Так как Т. Н. наша соседка, то я мог наблюдать, как умирают теперь. Поэтому записываю как очевидец, а не со слов других. Недели две тому назад у нее осложнилось общее состояние: стал мучить голодный понос, появилась слабость. Начали опухать ноги, слабеть сердце. Неделю тому назад она слегла. Лежала спокойно, без особенных болей, страданий, «замирала». Третьего дня стала «дремать», сознание ушло, но дышала. Сегодня в 7 часов утра перестала дышать. Говорят, что большинство истощенных теперь так умирают. Смерть - не мгновенный, не внезапный акт, а медленный процесс, говорят физиологи. Для иных (Стулов, Орбели) - весьма медленный. Для Шахматовой короткий, но зато мучительный конец. Мечутся Карпинские в поисках пропитания: Евгения Александровна еле передвигается по лестнице; Александра Александровна лежит; «Киса» - студентка - совсем растерялась.
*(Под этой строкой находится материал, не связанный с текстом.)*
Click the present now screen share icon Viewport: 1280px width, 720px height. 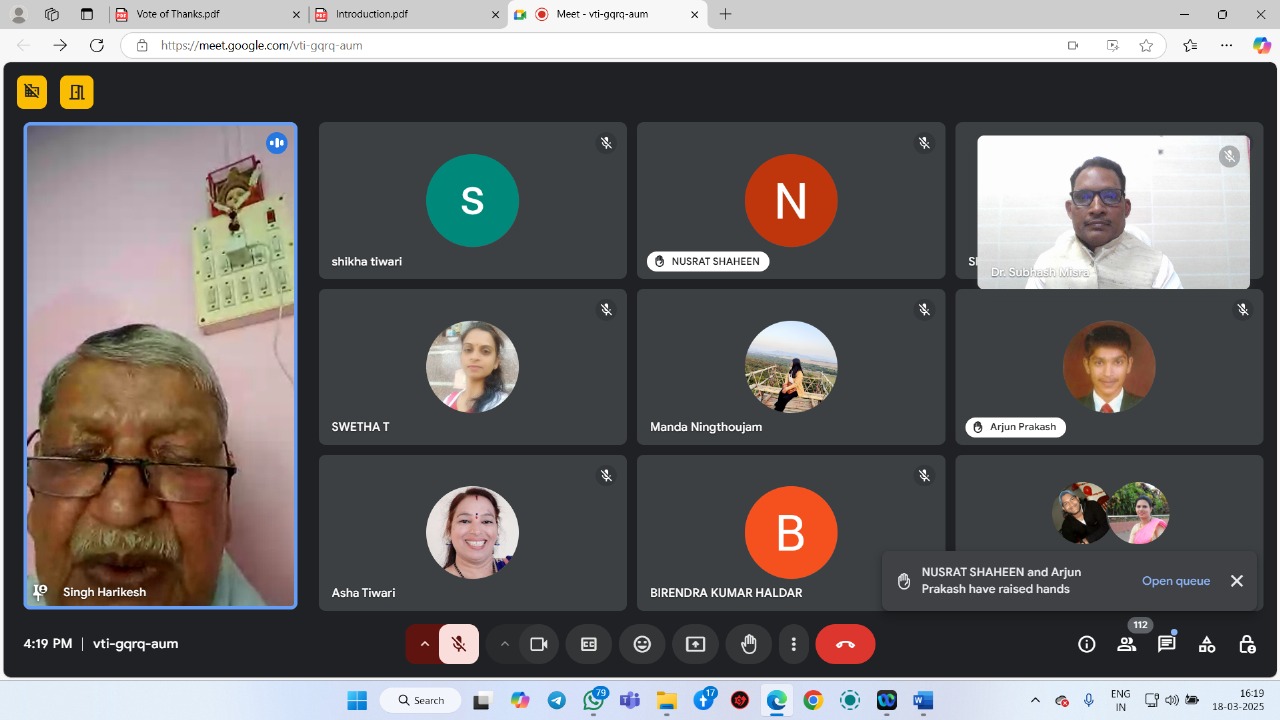695,645
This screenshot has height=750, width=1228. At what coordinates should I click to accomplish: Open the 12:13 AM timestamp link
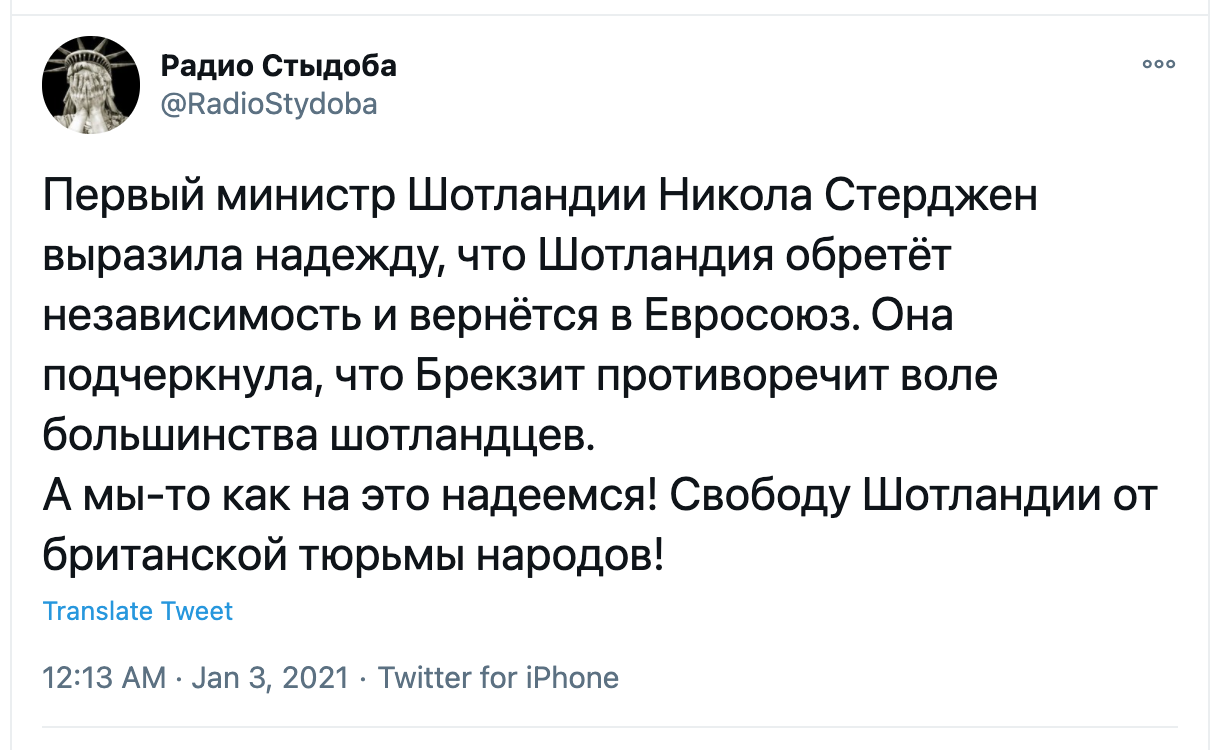pyautogui.click(x=105, y=678)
Полубольная, после операции, после перенесенной болезни, с «устремленными в пространство» глазами ходит по всем «делам» одна престарелая Татьяна Александровна. «Забвенная такая», - говорит о ней М. Ф.
Сегодня тает, выше 0°. Всюду, на улице, на дворе, - потоп и грязь. Я никуда не мог выехать. Сижу дома и работаю в нервном напряжении. В перерывы - заношу на эти страницы мои «сказания». Нервен сегодня; напряженно работает мысль; может быть, еще и потому, что голоден, что голодна М. Ф. Помещаю фоторепродукцию с [изображеннием] председателя Исполкома Ленинградского городского Совета депутатов трудящихся тов. Попкова. О нем в Ленинграде, среди населения, имеются самые разнообразные мнения. История разберет, кто прав, кто виноват. Я, как современник, не знаю, точнее, не имею фактов, чтобы вынести какое-либо суждение. Во всяком случае, он, безусловно, историческое лицо, поскольку Ленинградский Совет возглавляется им в самые ответственные дни своего существования. Другими историческими деятелями, связавшими свое имя с героическим Ленинградом, являются командующий войсками Ленинградского фронта генерал-лейтенант Хазин и члены Военного Совета: А. Жданов он же секретарь ЦК ВКП(б), А. Кузнецов, Н. Соловьев и С. Багаев.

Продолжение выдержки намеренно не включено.